Workouts and balance sheet restructurings will soon be a necessity in the cannabis industry. With the combination of increased use of debt financing, tightening capital markets and a shakeout of winners and losers in growing, processing and distribution, insolvencies are a certain issue in the near future. But, there are very real obstacles to restructuring a cannabis business in both the US and Canada, especially when compared to traditional industries.
In the United States, marijuana is legal to some degree, in all but three States, but remains illegal at the Federal level. Even the hemp business may not be as legal as everyone thinks, given the gap between State and Federal laws and the FDA regulation of CBD derived from hemp. The result is that cannabis companies are effectively prohibited from filing bankruptcy in the United States and therefore they are not able to seek protection from creditors and to use the courts to help facilitate a work out plan.
The Bankruptcy Courts generally dismiss cannabis-related cases on the grounds that a bankruptcy trustee cannot administer the assets without violating Federal law or the bankruptcy plan cannot comply with the good faith requirements of the Bankruptcy Code. This is true for those participating directly in the cannabis business (growers, processors, and sellers) as well as for businesses that indirectly touch the industry, including commercial landlords with cannabis tenants and gardening suppliers that may sell to growers.

* Information shown:
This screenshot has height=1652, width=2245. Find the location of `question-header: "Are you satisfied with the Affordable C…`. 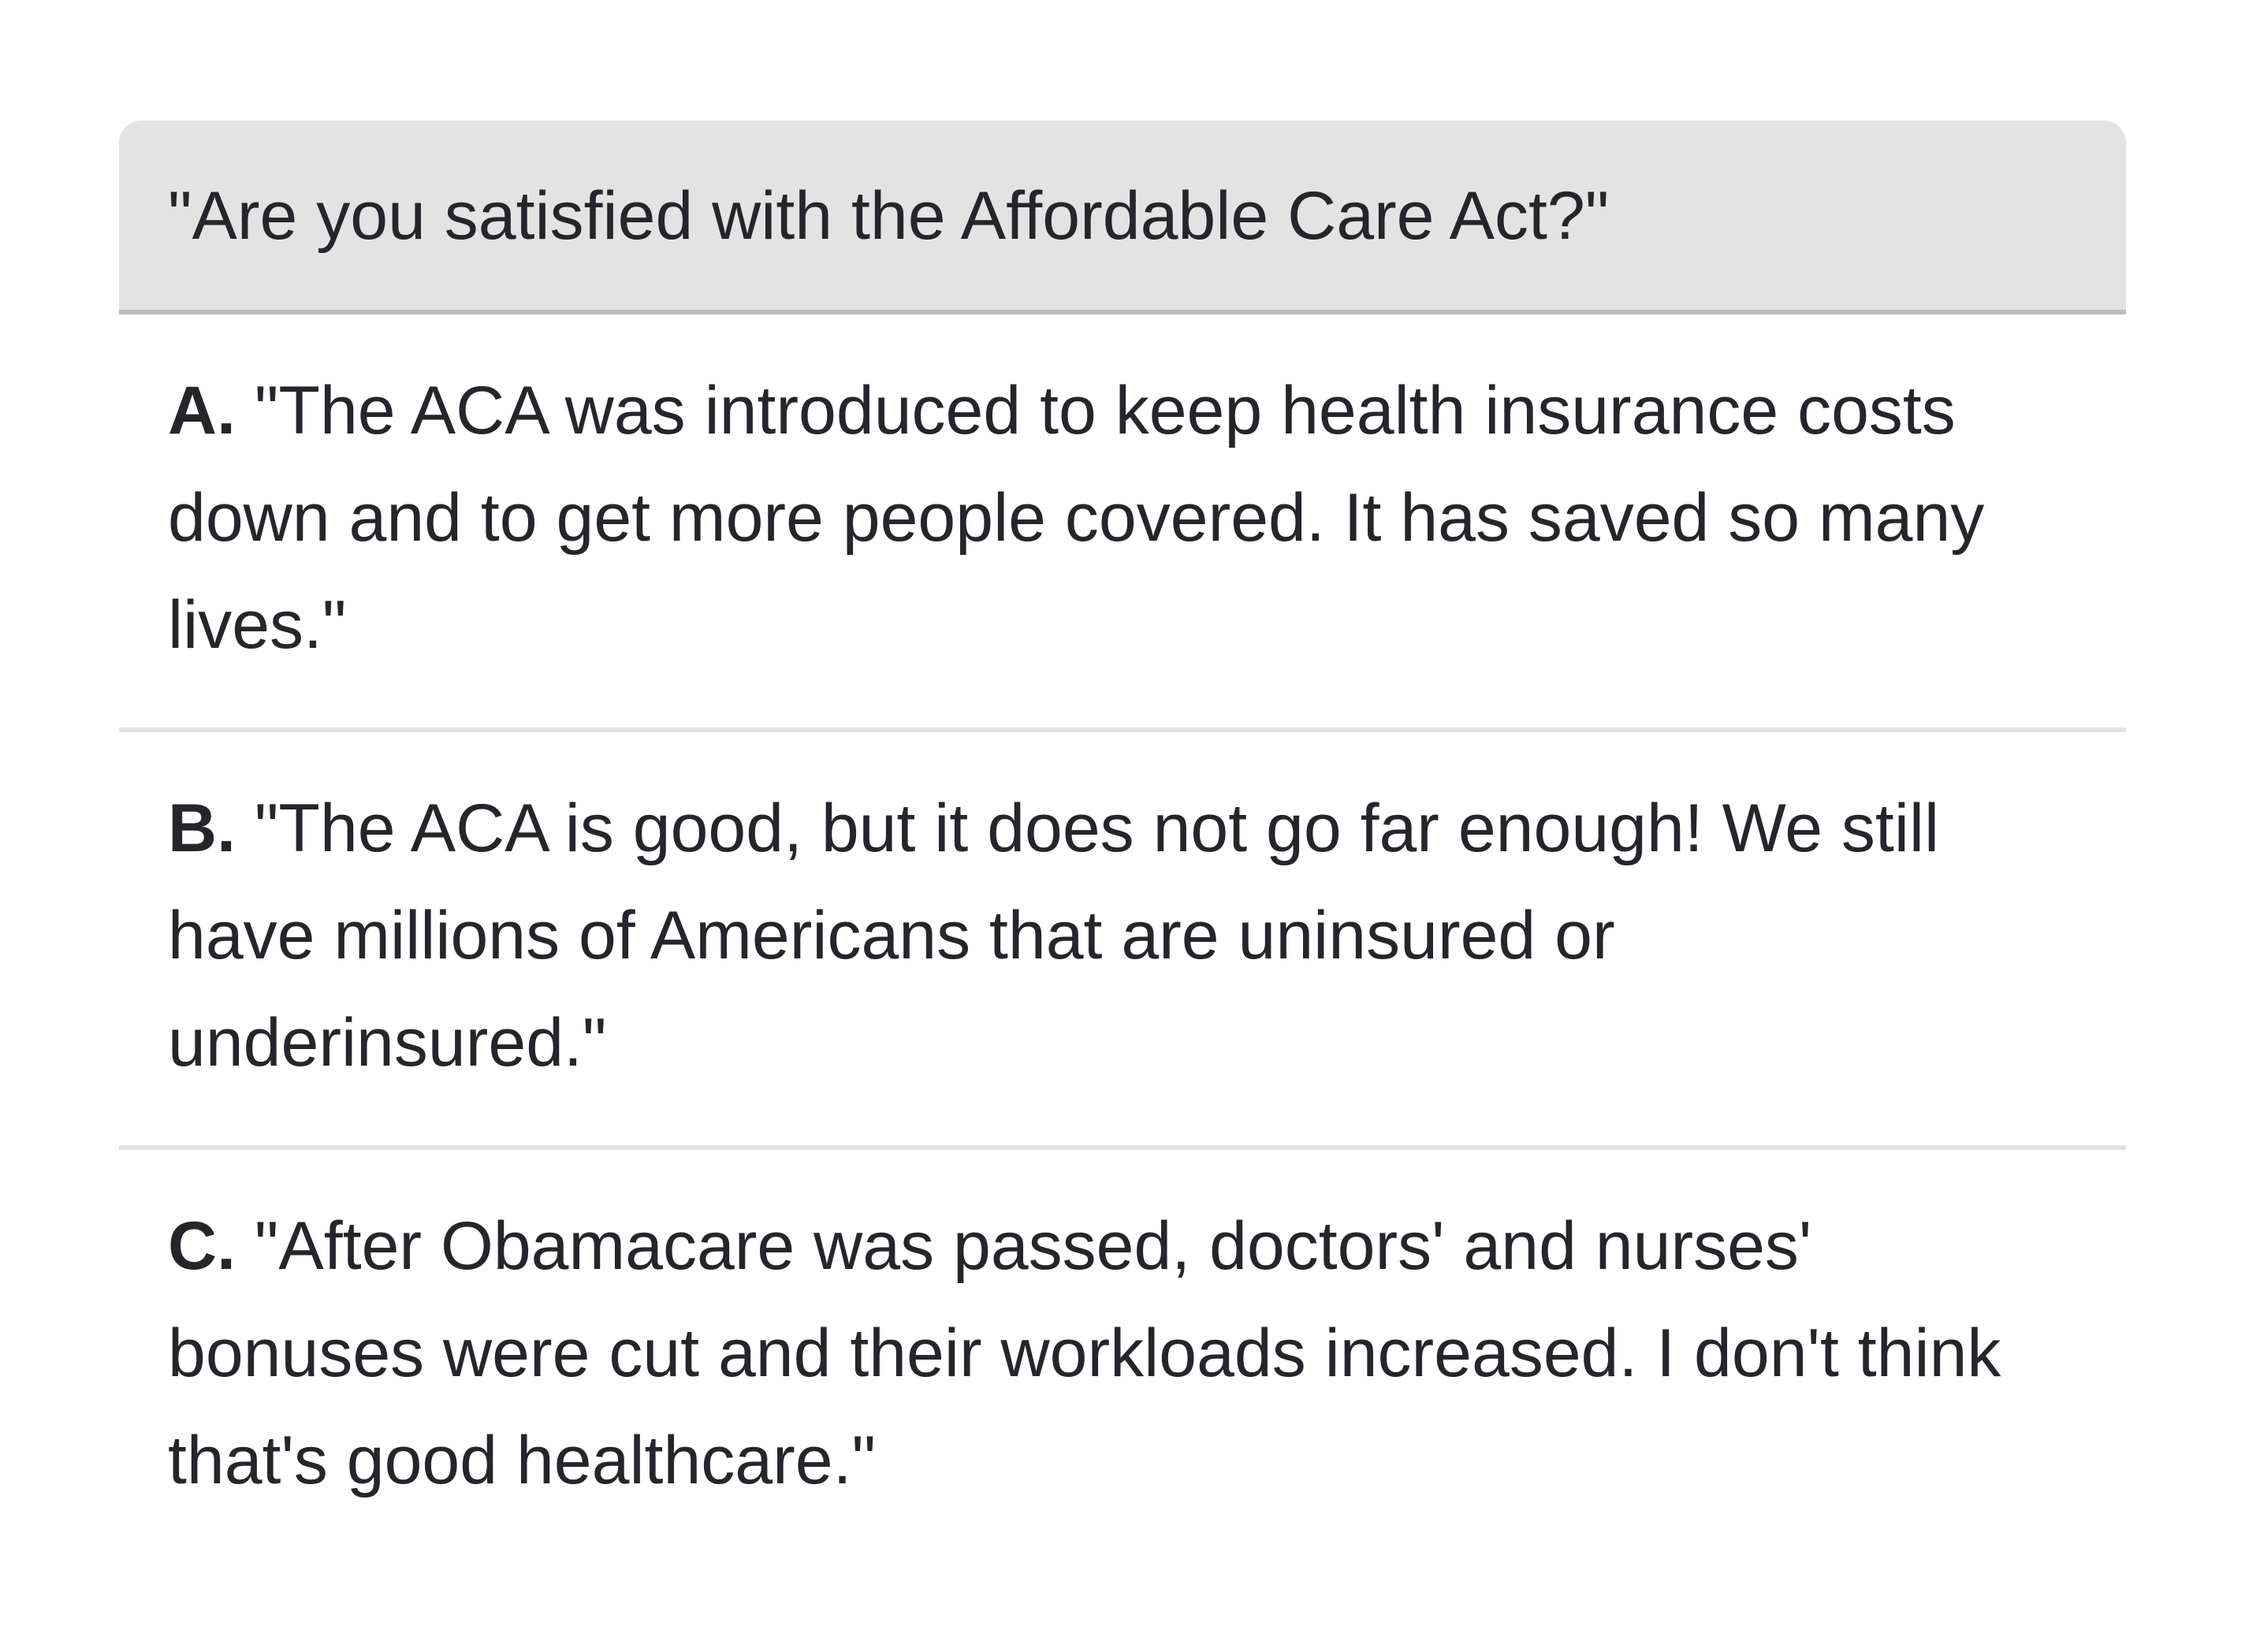

question-header: "Are you satisfied with the Affordable C… is located at coordinates (1122, 218).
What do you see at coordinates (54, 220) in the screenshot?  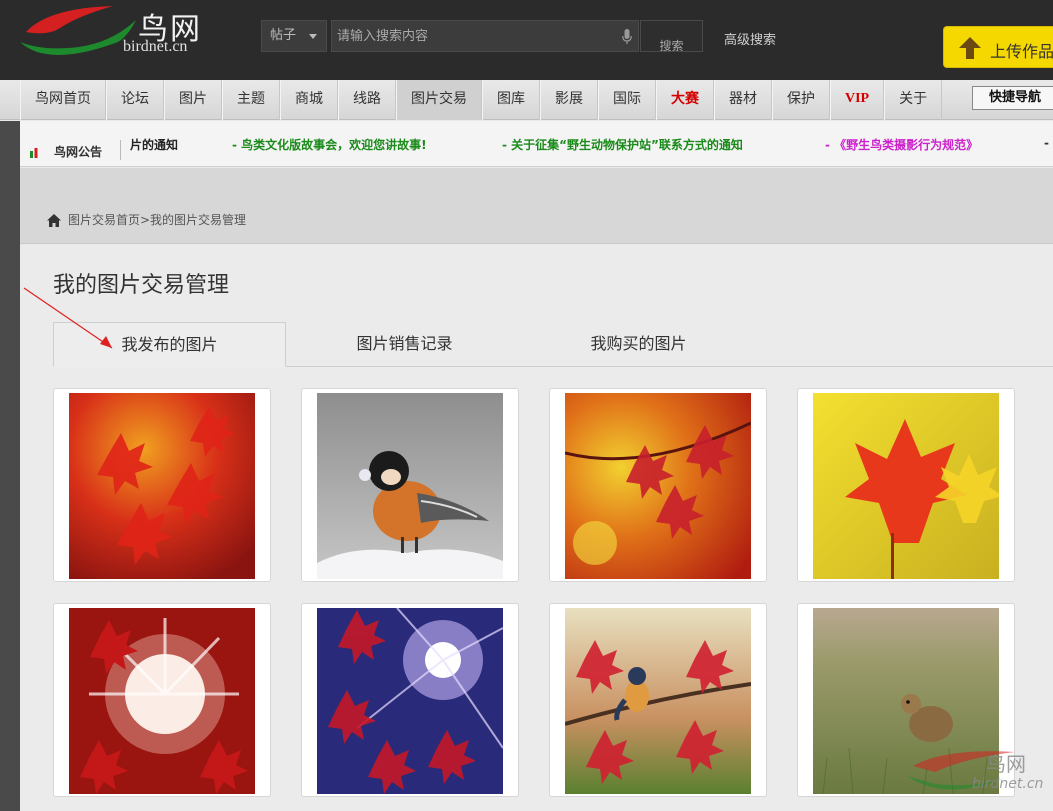 I see `home-icon` at bounding box center [54, 220].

* What you should do:
Please answer from the text on restructuring cannabis businesses: in how many US States is marijuana not legal to any degree?

* Response to this task:
Three.